While case rates have dropped over the past few weeks, the pandemic wages on. One man I saw this week was on his fifth day of fever and diarrhea with COVID-19, but his breathing was fine so there was little I could offer. That same day, I explained to a mom that she and all of her children just tested positive. The patient I sent to the ER two weeks ago with low oxygen levels hasn't returned my calls to check on her. Experience tells me this is not a good sign.

One hundred vaccines a week seems very small against the raging pandemic.

Our work at the clinic can often feel small against our patients' health disparities and the inequities in our health care system. Last week, I spoke with NPR on a national story they were publishing about the lack of vaccination sites located in areas made up of predominantly communities of color. Today, during our homeless outreach clinic, I was always reminded of how people's bodies bear the stress of persistent inequity.

Yet change is born of consistent, committed efforts. It is the result of resiliency and a refusal to accept the current reality as the only option. Change happens when we commit to doing all we can now, even if our offering is small. Each vaccine, each mask worn, each quarantine followed is a step toward controlling the pandemic, just as each patient who finds respect, compassion, and accessible health care through our doors is a step toward collective healing.

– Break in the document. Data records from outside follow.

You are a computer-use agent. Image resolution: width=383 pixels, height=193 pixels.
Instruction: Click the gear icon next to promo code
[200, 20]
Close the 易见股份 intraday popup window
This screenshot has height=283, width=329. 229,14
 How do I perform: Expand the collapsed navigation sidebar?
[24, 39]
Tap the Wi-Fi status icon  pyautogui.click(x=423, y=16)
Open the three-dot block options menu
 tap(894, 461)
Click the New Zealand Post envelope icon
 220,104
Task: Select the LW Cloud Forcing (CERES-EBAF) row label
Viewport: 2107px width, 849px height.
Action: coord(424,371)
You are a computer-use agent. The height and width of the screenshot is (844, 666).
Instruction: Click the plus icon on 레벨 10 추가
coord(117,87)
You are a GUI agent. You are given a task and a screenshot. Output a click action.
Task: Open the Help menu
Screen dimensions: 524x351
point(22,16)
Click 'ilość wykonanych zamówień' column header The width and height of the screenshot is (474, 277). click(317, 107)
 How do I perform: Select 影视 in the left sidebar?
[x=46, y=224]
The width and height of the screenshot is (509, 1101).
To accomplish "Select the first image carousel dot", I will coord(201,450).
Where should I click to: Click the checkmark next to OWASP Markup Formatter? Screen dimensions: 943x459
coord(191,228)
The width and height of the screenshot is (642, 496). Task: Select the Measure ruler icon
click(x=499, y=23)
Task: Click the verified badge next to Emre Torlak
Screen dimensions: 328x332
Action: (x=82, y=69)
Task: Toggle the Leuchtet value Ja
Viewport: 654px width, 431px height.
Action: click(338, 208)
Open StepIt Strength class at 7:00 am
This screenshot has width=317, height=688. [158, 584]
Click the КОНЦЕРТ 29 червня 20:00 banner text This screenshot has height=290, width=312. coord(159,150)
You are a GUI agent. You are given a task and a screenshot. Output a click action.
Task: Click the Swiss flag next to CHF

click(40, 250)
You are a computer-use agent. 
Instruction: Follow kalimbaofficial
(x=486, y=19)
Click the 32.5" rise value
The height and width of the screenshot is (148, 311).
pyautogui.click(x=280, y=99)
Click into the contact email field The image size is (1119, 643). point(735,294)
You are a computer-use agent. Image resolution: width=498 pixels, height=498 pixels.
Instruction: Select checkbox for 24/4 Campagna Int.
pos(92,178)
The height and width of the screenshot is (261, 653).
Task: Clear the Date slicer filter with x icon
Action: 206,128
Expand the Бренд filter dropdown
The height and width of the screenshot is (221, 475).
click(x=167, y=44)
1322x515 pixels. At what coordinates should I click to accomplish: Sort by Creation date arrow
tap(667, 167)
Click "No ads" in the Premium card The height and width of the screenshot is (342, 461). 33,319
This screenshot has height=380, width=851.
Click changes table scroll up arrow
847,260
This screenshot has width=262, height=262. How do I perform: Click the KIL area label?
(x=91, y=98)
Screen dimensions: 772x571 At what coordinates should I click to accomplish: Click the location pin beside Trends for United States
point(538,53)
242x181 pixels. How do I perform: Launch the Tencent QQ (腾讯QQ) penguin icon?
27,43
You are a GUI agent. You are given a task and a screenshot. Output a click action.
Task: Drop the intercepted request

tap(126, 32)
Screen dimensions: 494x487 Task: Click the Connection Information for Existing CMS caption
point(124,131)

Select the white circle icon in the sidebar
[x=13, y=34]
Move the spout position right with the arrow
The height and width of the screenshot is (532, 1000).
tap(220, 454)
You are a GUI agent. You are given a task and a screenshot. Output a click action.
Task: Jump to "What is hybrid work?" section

So even if only ten dosages of vaccine show up this week, we will vaccinate ten people. We may not have the ability to end the pandemic or eliminate health disparities, but it's not going to stop us from trying.


Breanna Lathrop, DNP, MPH, FNP-BC
Chief Operating Officer
Good Samaritan Health Center


A Good Day

January 13, 2021

Today is a good day. At 8:30 am this morning, we started the two-day process of vaccinating our staff, our volunteers, and our interns. For ten months now, I have watched my colleagues grapple with the realities of managing COVID-19 at the clinic.

Our COVID helpline has responded to 26,075 calls.

Our team has directly provided 980 COVID tests and consultations for people with COVID-19.

In partnership with CVS, we have helped test 20,597 people at the rapid testing site.

We watched and cheered and took pictures as the first employee vaccinations took place. In our triage area, next to our vaccination room, I put on my N95 and my PPE to start testing children. The first child tested positive. So did two of the next three. I watched employees walk in and out from getting vaccinated while I walked back and forth from triage, testing kids, and discussing positive results with parents. It was a surreal mix of hope alongside the genuine persistence of the COVID-19 pandemic.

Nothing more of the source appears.